Work to be completed -
In the Pilbara Minerals profit text, what was the company's full-year after-tax profit for FY22? Please answer briefly.

Text passage -

In what may be further validation for lithium’s future, Pilbara Minerals has posted its first-ever full-year profit.

The news follows a US law designed to drive electric vehicle (EV) production that will be a boon for Australian lithium producers.

Pilbara reported a full-year after-tax profit of $561.8 million for the 2021–22 financial year (FY22), which came off the back of a 577 per cent increase in sales revenue in FY22 to approximately $1.2 billion, up from $175.8 million in FY21.

“FY22 has been an incredible year for Pilbara Minerals, with our Pilgangoora operation capitalising on the surging demand for lithium raw materials that we have experienced over the course of the year,” Pilbara Minerals managing director and chief executive officer Dale Henderson said.

“The restart of the Ngungaju plant during the year, together with capacity improvements at the Pilgan plant enabled increased production volumes to sell into this strong pricing environment.

“The combination of strong operational performance and the significant increase in lithium pricing underpinned a robust inaugural profit result and has transformed the company’s balance sheet from the prior year.”

Elsewhere, Australian investors have recently “flocked” to lithium mining stocks, with mining companies like Lake Resources, Core Lithium, Sayona Mining and Liontown Resources, as well as Pilbara Minerals, all seeing recent share price increases.

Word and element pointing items
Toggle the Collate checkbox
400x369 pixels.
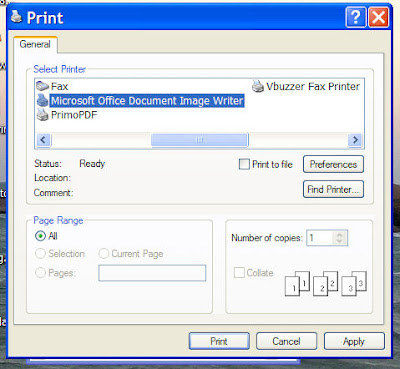(x=239, y=272)
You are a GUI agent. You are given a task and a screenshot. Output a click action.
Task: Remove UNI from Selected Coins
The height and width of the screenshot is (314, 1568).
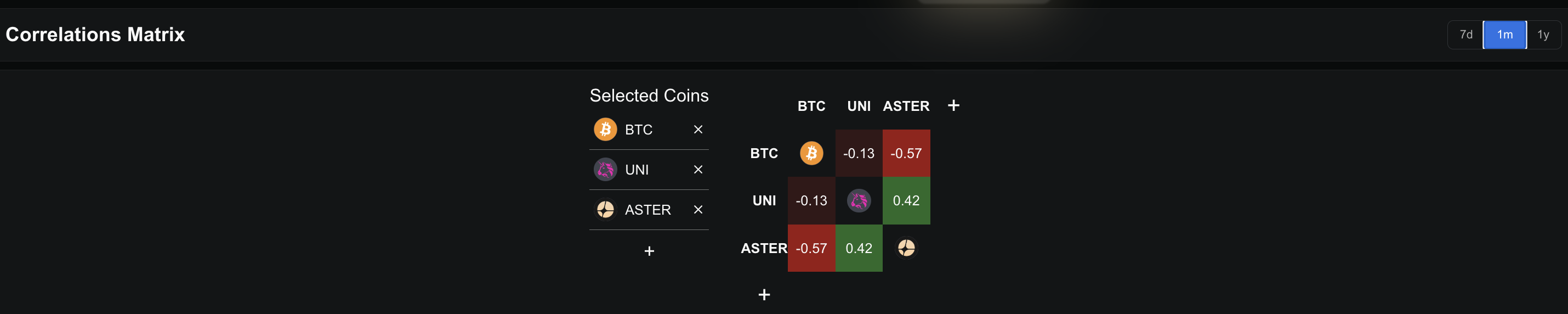[x=697, y=170]
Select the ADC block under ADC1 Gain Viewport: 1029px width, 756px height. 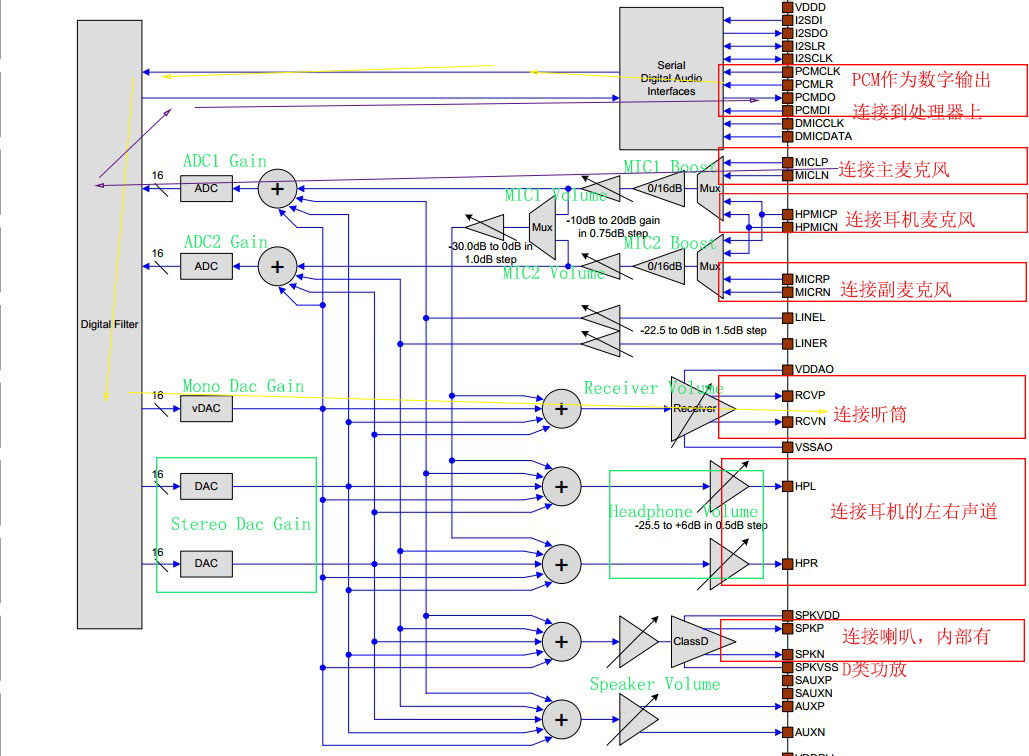tap(205, 186)
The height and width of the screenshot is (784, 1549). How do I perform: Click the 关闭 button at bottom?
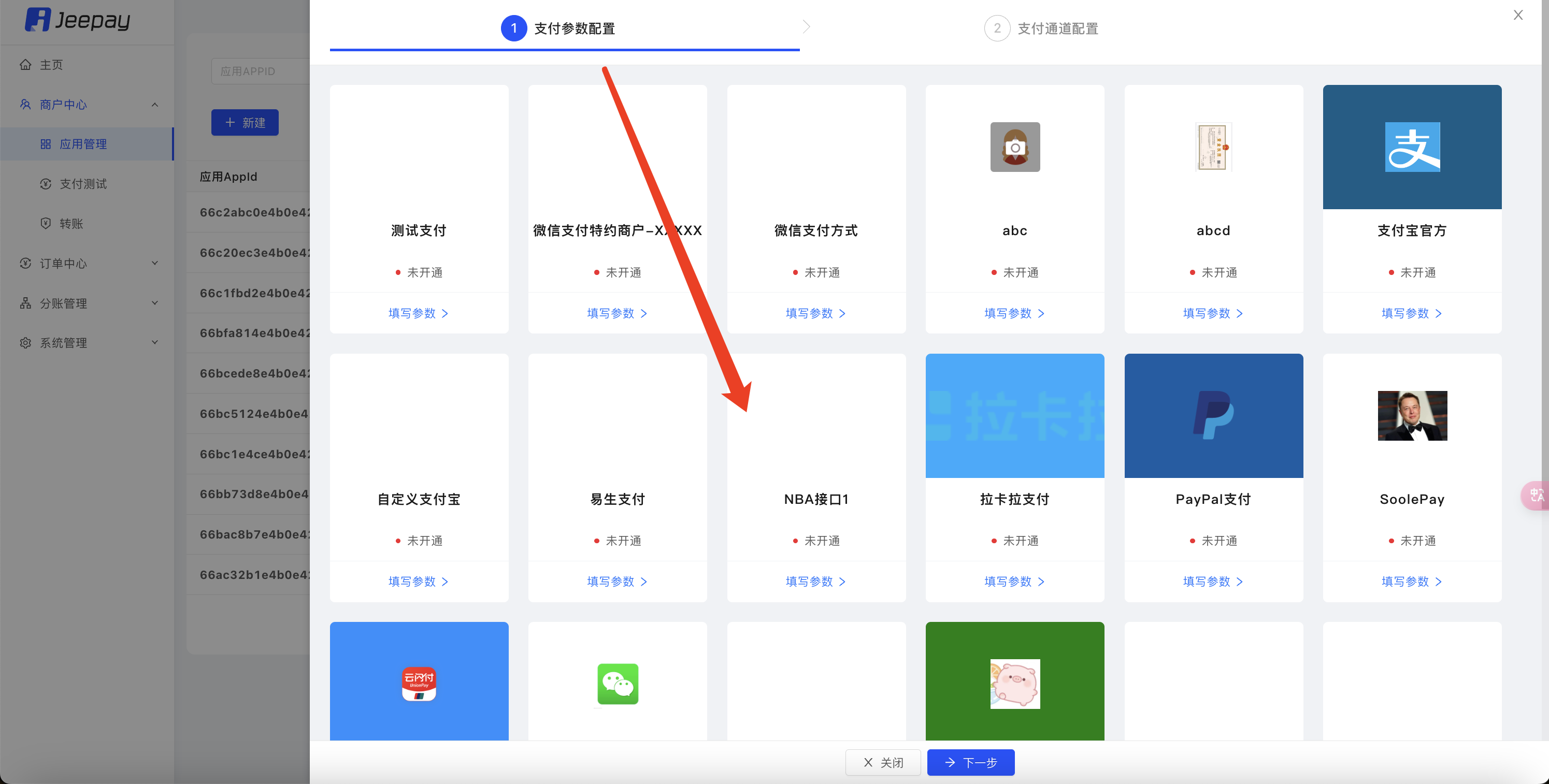tap(883, 762)
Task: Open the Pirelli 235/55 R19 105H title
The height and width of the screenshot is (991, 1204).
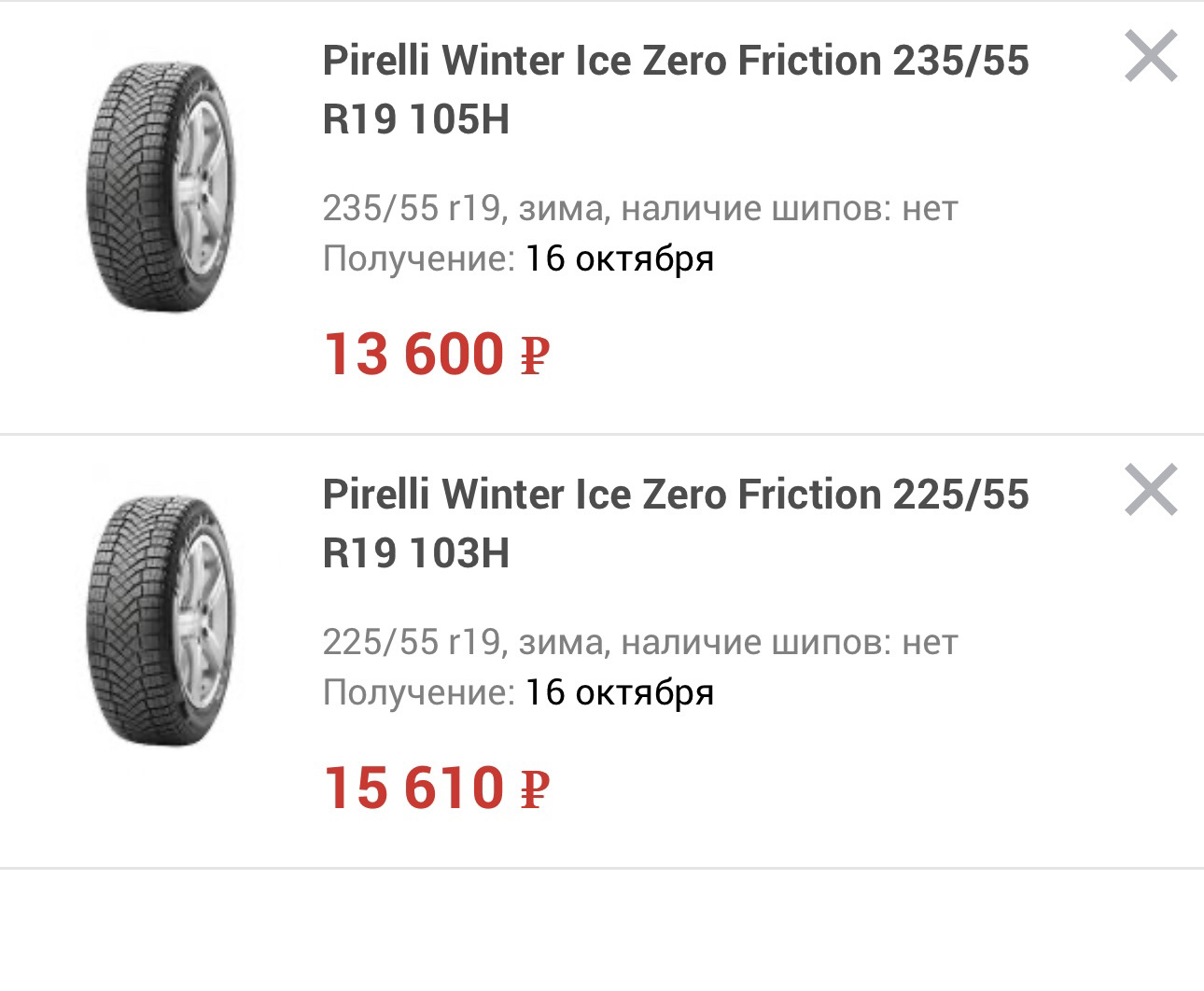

Answer to this task -
$561.8 million.